(Records from a collection)
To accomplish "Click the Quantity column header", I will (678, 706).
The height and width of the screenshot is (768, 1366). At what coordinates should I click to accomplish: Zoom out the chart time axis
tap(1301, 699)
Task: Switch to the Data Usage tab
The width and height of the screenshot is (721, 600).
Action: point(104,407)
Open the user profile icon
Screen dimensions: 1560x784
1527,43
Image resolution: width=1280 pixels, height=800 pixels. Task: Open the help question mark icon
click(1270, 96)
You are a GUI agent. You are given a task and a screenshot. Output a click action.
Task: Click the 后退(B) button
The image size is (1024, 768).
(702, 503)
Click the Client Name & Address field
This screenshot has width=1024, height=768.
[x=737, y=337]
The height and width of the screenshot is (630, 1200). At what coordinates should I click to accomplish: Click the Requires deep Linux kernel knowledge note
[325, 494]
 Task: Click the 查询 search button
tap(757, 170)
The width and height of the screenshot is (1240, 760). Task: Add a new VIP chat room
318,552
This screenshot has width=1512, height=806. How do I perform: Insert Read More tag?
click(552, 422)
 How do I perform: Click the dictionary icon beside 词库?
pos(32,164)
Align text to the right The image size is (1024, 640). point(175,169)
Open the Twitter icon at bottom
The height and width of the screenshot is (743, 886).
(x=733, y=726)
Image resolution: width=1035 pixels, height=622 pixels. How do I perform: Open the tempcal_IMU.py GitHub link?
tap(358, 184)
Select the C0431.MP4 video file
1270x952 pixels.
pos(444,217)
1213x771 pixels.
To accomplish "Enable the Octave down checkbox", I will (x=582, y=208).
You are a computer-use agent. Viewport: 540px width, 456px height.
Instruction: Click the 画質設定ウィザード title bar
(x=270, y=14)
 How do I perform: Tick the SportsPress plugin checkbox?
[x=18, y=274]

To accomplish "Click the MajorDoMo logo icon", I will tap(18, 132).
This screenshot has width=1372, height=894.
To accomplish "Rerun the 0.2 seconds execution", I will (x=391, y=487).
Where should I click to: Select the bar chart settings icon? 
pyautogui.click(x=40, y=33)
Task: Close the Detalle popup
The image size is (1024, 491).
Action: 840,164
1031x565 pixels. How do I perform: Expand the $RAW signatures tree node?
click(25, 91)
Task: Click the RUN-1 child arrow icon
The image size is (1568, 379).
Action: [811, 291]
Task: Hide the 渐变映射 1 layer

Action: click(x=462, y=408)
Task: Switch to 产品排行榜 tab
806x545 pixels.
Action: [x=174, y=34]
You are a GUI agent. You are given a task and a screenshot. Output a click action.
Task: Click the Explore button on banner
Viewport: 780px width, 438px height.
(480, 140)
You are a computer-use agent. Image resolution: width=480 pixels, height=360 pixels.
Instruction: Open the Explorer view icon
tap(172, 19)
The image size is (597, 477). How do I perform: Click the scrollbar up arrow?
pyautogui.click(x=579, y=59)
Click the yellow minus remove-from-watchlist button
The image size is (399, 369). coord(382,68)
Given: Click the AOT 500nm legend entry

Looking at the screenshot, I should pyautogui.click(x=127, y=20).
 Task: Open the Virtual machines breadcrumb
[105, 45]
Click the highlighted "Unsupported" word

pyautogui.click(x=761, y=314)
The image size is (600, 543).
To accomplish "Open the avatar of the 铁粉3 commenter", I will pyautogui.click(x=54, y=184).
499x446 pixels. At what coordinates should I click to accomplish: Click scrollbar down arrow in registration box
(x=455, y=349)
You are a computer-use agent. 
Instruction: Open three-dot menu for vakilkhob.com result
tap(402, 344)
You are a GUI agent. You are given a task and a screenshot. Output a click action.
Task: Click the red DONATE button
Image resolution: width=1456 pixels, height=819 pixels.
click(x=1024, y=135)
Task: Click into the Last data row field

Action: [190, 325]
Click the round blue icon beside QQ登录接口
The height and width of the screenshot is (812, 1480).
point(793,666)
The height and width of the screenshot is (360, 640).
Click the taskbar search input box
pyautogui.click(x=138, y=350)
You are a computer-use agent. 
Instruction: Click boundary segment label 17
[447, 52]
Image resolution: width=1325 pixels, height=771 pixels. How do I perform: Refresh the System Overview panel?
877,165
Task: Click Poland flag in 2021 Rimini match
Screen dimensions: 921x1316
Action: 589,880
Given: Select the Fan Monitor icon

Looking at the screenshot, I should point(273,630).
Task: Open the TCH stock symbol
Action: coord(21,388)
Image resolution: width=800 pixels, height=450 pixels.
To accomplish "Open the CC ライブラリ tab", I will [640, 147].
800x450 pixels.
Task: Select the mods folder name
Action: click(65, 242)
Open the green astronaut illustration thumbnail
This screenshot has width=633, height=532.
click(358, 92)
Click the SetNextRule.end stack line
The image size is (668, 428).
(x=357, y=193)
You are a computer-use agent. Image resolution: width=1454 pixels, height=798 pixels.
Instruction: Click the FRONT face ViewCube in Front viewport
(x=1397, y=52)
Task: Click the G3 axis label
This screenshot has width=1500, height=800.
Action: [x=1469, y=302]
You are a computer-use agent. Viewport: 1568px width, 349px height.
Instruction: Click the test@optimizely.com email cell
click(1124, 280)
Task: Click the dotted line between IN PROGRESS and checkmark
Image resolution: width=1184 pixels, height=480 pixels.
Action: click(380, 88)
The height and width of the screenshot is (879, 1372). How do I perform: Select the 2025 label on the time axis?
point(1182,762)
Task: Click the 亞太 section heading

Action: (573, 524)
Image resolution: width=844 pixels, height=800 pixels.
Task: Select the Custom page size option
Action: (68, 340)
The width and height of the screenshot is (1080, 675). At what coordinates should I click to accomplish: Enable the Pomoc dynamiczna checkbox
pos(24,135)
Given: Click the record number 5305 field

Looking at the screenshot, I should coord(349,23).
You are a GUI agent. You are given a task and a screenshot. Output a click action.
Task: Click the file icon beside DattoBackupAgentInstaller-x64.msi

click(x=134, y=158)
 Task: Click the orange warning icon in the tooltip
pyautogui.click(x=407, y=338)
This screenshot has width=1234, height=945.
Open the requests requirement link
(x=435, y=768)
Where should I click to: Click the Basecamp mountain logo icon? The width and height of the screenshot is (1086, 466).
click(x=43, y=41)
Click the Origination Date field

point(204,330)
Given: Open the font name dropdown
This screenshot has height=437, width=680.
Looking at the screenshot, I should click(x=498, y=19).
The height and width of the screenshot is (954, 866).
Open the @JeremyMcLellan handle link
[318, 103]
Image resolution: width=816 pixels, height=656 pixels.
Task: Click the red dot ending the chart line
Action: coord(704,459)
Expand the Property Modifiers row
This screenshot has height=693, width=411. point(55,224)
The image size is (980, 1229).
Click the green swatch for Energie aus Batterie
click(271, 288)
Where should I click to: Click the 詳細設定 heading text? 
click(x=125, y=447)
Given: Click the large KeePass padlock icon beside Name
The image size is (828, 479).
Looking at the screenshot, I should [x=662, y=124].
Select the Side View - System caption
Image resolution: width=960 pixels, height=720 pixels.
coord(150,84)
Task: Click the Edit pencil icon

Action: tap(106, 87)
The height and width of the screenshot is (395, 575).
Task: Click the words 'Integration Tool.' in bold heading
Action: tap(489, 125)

Description of the task:
How many lines of the material above contain the string "scrollbar", with case taken into account? Reply with the number only.

Result of this task:
2